I would like to hear from anyone who has driven to Florida during the winter from up North. The tri-state area. N.J.,N.Y.,Conn. What did you drive? What happens during bad weather? If it snows? How long did it take you? Would you recommend the trip?  Connie


----------



## Will Daniels (Feb 19, 2002)

FLORIDA IN WINTER

Connie: All us old farts drive to Florida for the winter.What's the problem?
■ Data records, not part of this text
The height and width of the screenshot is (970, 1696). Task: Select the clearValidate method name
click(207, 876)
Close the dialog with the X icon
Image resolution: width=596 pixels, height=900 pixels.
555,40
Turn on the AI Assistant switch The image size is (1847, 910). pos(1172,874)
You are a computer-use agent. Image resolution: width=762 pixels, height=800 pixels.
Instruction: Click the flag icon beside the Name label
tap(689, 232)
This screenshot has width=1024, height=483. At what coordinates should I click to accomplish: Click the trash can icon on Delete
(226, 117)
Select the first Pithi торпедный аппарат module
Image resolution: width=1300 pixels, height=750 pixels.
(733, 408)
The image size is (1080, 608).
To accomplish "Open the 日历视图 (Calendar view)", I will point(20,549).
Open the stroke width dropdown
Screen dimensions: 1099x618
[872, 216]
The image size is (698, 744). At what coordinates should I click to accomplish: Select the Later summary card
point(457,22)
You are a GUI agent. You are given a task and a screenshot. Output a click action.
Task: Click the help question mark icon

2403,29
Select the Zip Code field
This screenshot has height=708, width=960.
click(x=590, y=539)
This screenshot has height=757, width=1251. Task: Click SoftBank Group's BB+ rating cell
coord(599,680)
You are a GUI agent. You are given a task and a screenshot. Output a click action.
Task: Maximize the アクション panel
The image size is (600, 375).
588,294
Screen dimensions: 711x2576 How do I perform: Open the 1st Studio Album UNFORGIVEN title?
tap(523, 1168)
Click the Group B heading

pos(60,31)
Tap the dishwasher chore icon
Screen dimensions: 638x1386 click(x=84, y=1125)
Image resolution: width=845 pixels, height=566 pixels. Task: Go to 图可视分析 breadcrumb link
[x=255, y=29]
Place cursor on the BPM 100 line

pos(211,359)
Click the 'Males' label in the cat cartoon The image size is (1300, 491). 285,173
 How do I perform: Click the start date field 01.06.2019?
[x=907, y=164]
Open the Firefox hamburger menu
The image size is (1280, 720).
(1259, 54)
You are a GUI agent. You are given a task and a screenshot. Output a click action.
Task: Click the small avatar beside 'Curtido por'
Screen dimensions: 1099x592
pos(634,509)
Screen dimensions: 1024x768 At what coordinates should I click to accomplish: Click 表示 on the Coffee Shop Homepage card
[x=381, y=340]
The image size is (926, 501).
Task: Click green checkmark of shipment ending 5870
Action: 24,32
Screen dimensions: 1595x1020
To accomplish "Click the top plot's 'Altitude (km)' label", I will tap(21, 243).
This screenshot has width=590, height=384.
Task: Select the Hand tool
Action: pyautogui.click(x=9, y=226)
Get youself a Next Exit book at Walmart and follow I-95.If it snows stop at the next Motel 6 and wait.Likewise with an RV,stop and enjoy someplace you never went before.If you are new to camping,maybe you should rent an RV to see what its like before you spend any big bucks.When I lived in CT I would take 2-3 days to drive to FL even with a car,so that I would be able to enjoy my stay there and not be tired from the trip.Enjoy your retirement.


----------



## connie (Feb 19, 2002)

FLORIDA IN WINTER


Connie: All us old farts drive to Florida for the winter.What's the problem? Get youself a Next Exit book at Walmart and follow I-95.If it snows stop at the next Motel 6 and wait.Likewise with an RV,stop and enjoy someplace you never went before.If you are new to camping,maybe you should rent an RV to see what its like before you spend any big bucks.When I lived in CT I would take 2-3 days to drive to FL even with a car,so that I would be able to enjoy my stay there and not be tired from the trip.Enjoy your retirement.


----------



## connie (Feb 19, 2002)

FLORIDA IN WINTER

What are the camp grounds like around the FT. Lauderdale area? Are they like parking lots or roomy?  Can anyone recommend any?  Connie


----------